From all indications, it is clear our nation is not at a cross-road but in crisis and needs to be rescued. I am not being political or asinine in my approach but rather pragmatic.
As a citizen, I am bewildered by the unnecessary issues we as a nation have to deal with on a daily basis, be it the lack of political will to deal with the high crime rate, the A2 visa scandal, Petrotrin’s oil leak and its public-relations gimmick with cries of sabotage and subterfuge, EMA’s (Environmental Manage-
ment Authority) outrageous fine or the Police Service Commission’s inability to produce timely reports.
Trinidad and Tobago is 51 years old and after careful consideration, one can surmise that we have made very little or no significant progress as an independent nation. If we did, we would have been dealing with more important issues that focus on economic, social and environmental development and considerations, job creation, increased productivity in all areas, ongoing discussions on advancement of our democratic society, updated labour and work-related laws and regulations, innovation and invention, and creative mechanisms to alleviate corruption and nepotism, just to name a few.
The idea that we still politicise everything just makes us resemble a banana republic. In essence, we are in the same ship as the Central African Republic, Sudan and other backward countries.
Imagine the shock and horror that permeated the air when the EMA belatedly announced it had fined Petrotrin $20 million for the first oil spill. This is not only a slap in the face for any right-thinking citizen but simply outrageous and defies logic. Instead of being irrelevant and outdated, the EMA would do well to ask itself a few questions. I hope its management will consider these.
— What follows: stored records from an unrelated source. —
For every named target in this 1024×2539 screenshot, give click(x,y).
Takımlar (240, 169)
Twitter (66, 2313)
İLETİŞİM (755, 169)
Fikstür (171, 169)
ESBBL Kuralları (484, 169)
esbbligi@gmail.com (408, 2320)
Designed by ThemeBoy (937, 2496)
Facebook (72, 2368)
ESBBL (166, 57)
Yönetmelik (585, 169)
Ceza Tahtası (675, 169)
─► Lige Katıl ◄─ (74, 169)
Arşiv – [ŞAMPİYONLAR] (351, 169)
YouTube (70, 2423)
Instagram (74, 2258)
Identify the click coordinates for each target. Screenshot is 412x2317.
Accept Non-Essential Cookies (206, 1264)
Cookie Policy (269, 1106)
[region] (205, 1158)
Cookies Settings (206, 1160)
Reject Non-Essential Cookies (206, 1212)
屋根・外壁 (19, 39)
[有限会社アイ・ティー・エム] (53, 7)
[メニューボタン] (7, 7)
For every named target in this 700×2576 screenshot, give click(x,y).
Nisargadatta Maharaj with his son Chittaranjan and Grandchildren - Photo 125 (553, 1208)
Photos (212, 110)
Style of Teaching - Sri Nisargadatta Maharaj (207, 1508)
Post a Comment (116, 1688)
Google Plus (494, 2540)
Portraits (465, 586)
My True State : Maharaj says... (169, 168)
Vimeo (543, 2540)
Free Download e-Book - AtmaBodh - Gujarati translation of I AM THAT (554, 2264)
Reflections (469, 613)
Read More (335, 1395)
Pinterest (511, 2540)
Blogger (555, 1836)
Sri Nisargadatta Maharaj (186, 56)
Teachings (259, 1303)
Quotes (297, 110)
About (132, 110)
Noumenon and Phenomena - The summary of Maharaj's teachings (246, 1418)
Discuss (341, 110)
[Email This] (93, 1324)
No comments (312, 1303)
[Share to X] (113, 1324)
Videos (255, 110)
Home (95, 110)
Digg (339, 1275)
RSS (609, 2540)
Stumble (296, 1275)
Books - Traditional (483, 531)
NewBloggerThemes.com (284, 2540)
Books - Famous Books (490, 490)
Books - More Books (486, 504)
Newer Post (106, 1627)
1. How did they arrive at that figure and what will it be used for?
2. Why was it necessary to fine Petrotrin now and not wait until after the spill is cleaned?
3. If Petrotrin refuses to pay the fine, what recourse does the EMA have?
In any case, sabotage or not, Petrotrin’s CEO and board are responsible for what transpired. This is not debatable as according to precedence, in the Gulf of Mexico oil spill, the CEO was removed. If we are ever to move a step closer to developed-
nation status, then we must pattern ourselves after developed countries such as the US, UK and Norway.